-------- Input material

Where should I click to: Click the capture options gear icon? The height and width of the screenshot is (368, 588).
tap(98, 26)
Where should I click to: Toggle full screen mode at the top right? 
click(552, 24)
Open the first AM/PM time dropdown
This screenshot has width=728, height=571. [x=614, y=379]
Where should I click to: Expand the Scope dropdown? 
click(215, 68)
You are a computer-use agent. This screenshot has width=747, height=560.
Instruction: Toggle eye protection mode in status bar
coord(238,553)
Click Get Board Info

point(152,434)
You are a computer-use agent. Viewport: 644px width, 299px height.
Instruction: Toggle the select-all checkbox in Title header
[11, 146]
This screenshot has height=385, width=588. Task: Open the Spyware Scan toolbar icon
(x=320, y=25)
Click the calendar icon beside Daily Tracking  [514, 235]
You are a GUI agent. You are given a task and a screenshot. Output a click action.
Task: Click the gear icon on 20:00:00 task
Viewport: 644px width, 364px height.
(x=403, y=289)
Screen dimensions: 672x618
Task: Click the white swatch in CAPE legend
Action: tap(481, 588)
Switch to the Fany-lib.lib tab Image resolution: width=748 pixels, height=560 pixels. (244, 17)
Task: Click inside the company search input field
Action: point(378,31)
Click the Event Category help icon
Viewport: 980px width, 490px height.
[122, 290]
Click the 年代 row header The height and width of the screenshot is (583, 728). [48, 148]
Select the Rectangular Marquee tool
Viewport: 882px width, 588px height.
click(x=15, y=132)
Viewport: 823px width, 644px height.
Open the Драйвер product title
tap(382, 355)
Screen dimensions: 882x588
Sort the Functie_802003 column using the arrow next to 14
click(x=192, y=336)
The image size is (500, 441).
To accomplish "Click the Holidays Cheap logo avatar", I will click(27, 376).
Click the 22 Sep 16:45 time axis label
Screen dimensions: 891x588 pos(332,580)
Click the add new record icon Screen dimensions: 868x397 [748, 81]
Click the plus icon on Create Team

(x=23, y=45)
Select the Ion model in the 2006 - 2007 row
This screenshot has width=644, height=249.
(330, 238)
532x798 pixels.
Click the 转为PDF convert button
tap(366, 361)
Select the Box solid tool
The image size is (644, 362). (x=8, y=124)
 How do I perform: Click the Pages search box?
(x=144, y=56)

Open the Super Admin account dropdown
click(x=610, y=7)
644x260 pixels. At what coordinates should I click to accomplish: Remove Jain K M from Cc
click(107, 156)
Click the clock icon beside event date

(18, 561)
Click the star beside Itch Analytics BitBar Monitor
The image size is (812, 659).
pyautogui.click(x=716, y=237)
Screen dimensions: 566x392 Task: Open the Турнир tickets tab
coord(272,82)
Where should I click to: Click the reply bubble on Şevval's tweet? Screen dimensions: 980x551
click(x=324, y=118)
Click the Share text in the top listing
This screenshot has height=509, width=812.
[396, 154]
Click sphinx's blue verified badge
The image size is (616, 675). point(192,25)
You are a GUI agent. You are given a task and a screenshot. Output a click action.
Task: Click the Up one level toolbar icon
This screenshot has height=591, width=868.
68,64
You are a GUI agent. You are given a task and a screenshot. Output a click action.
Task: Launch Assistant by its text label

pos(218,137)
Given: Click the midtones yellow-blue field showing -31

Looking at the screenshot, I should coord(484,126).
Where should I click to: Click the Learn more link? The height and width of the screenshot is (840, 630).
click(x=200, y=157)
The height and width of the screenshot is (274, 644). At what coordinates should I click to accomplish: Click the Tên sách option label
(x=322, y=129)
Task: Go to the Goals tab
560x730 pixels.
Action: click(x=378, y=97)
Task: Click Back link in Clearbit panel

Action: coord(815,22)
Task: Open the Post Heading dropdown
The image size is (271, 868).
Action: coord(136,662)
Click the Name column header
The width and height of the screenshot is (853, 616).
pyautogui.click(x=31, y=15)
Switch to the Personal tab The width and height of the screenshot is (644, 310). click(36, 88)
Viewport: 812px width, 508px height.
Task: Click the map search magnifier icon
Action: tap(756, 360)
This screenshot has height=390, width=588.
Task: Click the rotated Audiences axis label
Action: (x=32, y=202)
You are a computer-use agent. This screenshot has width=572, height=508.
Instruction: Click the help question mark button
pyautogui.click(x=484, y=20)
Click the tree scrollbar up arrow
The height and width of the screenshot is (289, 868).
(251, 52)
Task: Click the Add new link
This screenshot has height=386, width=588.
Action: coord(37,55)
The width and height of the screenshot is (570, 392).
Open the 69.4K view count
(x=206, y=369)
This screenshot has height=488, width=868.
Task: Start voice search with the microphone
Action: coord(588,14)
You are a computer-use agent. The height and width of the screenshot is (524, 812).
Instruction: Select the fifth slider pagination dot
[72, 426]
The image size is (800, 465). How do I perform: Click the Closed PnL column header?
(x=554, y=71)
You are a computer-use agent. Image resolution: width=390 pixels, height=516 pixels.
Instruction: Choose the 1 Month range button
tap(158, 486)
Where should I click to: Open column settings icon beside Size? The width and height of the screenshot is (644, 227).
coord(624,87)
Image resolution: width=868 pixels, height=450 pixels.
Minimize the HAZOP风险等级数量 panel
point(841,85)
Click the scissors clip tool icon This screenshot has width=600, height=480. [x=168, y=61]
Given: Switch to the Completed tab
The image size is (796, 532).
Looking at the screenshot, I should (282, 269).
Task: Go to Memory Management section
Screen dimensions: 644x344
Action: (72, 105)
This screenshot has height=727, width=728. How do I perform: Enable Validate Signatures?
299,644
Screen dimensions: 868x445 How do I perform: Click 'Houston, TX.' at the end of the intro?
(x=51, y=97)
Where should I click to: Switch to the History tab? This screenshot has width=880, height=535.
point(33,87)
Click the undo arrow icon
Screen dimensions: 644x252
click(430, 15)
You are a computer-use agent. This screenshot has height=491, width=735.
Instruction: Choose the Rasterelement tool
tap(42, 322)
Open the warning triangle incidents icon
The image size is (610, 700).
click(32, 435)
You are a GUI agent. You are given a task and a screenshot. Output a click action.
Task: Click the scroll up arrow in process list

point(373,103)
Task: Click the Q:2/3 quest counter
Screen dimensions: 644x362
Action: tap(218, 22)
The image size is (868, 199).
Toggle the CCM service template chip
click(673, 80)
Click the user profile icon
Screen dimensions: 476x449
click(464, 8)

----------------

Task to complete
Repeat each line of the data exactly, missing none.

Output of the exercise
Where should I click to: Click the capture options gear icon? The height and width of the screenshot is (368, 588).
tap(98, 26)
Where should I click to: Toggle full screen mode at the top right? 
click(552, 24)
Open the first AM/PM time dropdown
This screenshot has width=728, height=571. [x=614, y=379]
Where should I click to: Expand the Scope dropdown? 
click(215, 68)
You are a computer-use agent. This screenshot has width=747, height=560.
Instruction: Toggle eye protection mode in status bar
coord(238,553)
Click Get Board Info

point(152,434)
You are a computer-use agent. Viewport: 644px width, 299px height.
Instruction: Toggle the select-all checkbox in Title header
[11, 146]
This screenshot has height=385, width=588. Task: Open the Spyware Scan toolbar icon
(x=320, y=25)
Click the calendar icon beside Daily Tracking  [514, 235]
You are a GUI agent. You are given a task and a screenshot. Output a click action.
Task: Click the gear icon on 20:00:00 task
Viewport: 644px width, 364px height.
(x=403, y=289)
Screen dimensions: 672x618
Task: Click the white swatch in CAPE legend
Action: tap(481, 588)
Switch to the Fany-lib.lib tab Image resolution: width=748 pixels, height=560 pixels. (244, 17)
Task: Click inside the company search input field
Action: point(378,31)
Click the Event Category help icon
Viewport: 980px width, 490px height.
[122, 290]
Click the 年代 row header The height and width of the screenshot is (583, 728). [48, 148]
Select the Rectangular Marquee tool
Viewport: 882px width, 588px height.
click(x=15, y=132)
Viewport: 823px width, 644px height.
Open the Драйвер product title
tap(382, 355)
Screen dimensions: 882x588
Sort the Functie_802003 column using the arrow next to 14
click(x=192, y=336)
The image size is (500, 441).
To accomplish "Click the Holidays Cheap logo avatar", I will click(27, 376).
Click the 22 Sep 16:45 time axis label
Screen dimensions: 891x588 pos(332,580)
Click the add new record icon Screen dimensions: 868x397 [748, 81]
Click the plus icon on Create Team

(x=23, y=45)
Select the Ion model in the 2006 - 2007 row
This screenshot has width=644, height=249.
(330, 238)
532x798 pixels.
Click the 转为PDF convert button
tap(366, 361)
Select the Box solid tool
The image size is (644, 362). (x=8, y=124)
 How do I perform: Click the Pages search box?
(x=144, y=56)

Open the Super Admin account dropdown
click(x=610, y=7)
644x260 pixels. At what coordinates should I click to accomplish: Remove Jain K M from Cc
click(107, 156)
Click the clock icon beside event date

(18, 561)
Click the star beside Itch Analytics BitBar Monitor
The image size is (812, 659).
pyautogui.click(x=716, y=237)
Screen dimensions: 566x392 Task: Open the Турнир tickets tab
coord(272,82)
Where should I click to: Click the reply bubble on Şevval's tweet? Screen dimensions: 980x551
click(x=324, y=118)
Click the Share text in the top listing
This screenshot has height=509, width=812.
[396, 154]
Click sphinx's blue verified badge
The image size is (616, 675). point(192,25)
You are a GUI agent. You are given a task and a screenshot. Output a click action.
Task: Click the Up one level toolbar icon
This screenshot has height=591, width=868.
68,64
You are a GUI agent. You are given a task and a screenshot. Output a click action.
Task: Launch Assistant by its text label

pos(218,137)
Given: Click the midtones yellow-blue field showing -31

Looking at the screenshot, I should coord(484,126).
Where should I click to: Click the Learn more link? The height and width of the screenshot is (840, 630).
click(x=200, y=157)
The height and width of the screenshot is (274, 644). At what coordinates should I click to accomplish: Click the Tên sách option label
(x=322, y=129)
Task: Go to the Goals tab
560x730 pixels.
Action: click(x=378, y=97)
Task: Click Back link in Clearbit panel

Action: coord(815,22)
Task: Open the Post Heading dropdown
The image size is (271, 868).
Action: coord(136,662)
Click the Name column header
The width and height of the screenshot is (853, 616).
pyautogui.click(x=31, y=15)
Switch to the Personal tab The width and height of the screenshot is (644, 310). click(36, 88)
Viewport: 812px width, 508px height.
Task: Click the map search magnifier icon
Action: tap(756, 360)
This screenshot has height=390, width=588.
Task: Click the rotated Audiences axis label
Action: (x=32, y=202)
You are a computer-use agent. This screenshot has width=572, height=508.
Instruction: Click the help question mark button
pyautogui.click(x=484, y=20)
Click the tree scrollbar up arrow
The height and width of the screenshot is (289, 868).
(251, 52)
Task: Click the Add new link
This screenshot has height=386, width=588.
Action: coord(37,55)
The width and height of the screenshot is (570, 392).
Open the 69.4K view count
(x=206, y=369)
This screenshot has height=488, width=868.
Task: Start voice search with the microphone
Action: coord(588,14)
You are a computer-use agent. The height and width of the screenshot is (524, 812).
Instruction: Select the fifth slider pagination dot
[72, 426]
The image size is (800, 465). How do I perform: Click the Closed PnL column header?
(x=554, y=71)
You are a computer-use agent. Image resolution: width=390 pixels, height=516 pixels.
Instruction: Choose the 1 Month range button
tap(158, 486)
Where should I click to: Open column settings icon beside Size? The width and height of the screenshot is (644, 227).
coord(624,87)
Image resolution: width=868 pixels, height=450 pixels.
Minimize the HAZOP风险等级数量 panel
point(841,85)
Click the scissors clip tool icon This screenshot has width=600, height=480. [x=168, y=61]
Given: Switch to the Completed tab
The image size is (796, 532).
Looking at the screenshot, I should (282, 269).
Task: Go to Memory Management section
Screen dimensions: 644x344
Action: (72, 105)
This screenshot has height=727, width=728. How do I perform: Enable Validate Signatures?
299,644
Screen dimensions: 868x445 How do I perform: Click 'Houston, TX.' at the end of the intro?
(x=51, y=97)
Where should I click to: Switch to the History tab? This screenshot has width=880, height=535.
point(33,87)
Click the undo arrow icon
Screen dimensions: 644x252
click(430, 15)
You are a computer-use agent. This screenshot has height=491, width=735.
Instruction: Choose the Rasterelement tool
tap(42, 322)
Open the warning triangle incidents icon
The image size is (610, 700).
click(32, 435)
You are a GUI agent. You are given a task and a screenshot. Output a click action.
Task: Click the scroll up arrow in process list

point(373,103)
Task: Click the Q:2/3 quest counter
Screen dimensions: 644x362
Action: tap(218, 22)
The image size is (868, 199).
Toggle the CCM service template chip
click(673, 80)
Click the user profile icon
Screen dimensions: 476x449
click(464, 8)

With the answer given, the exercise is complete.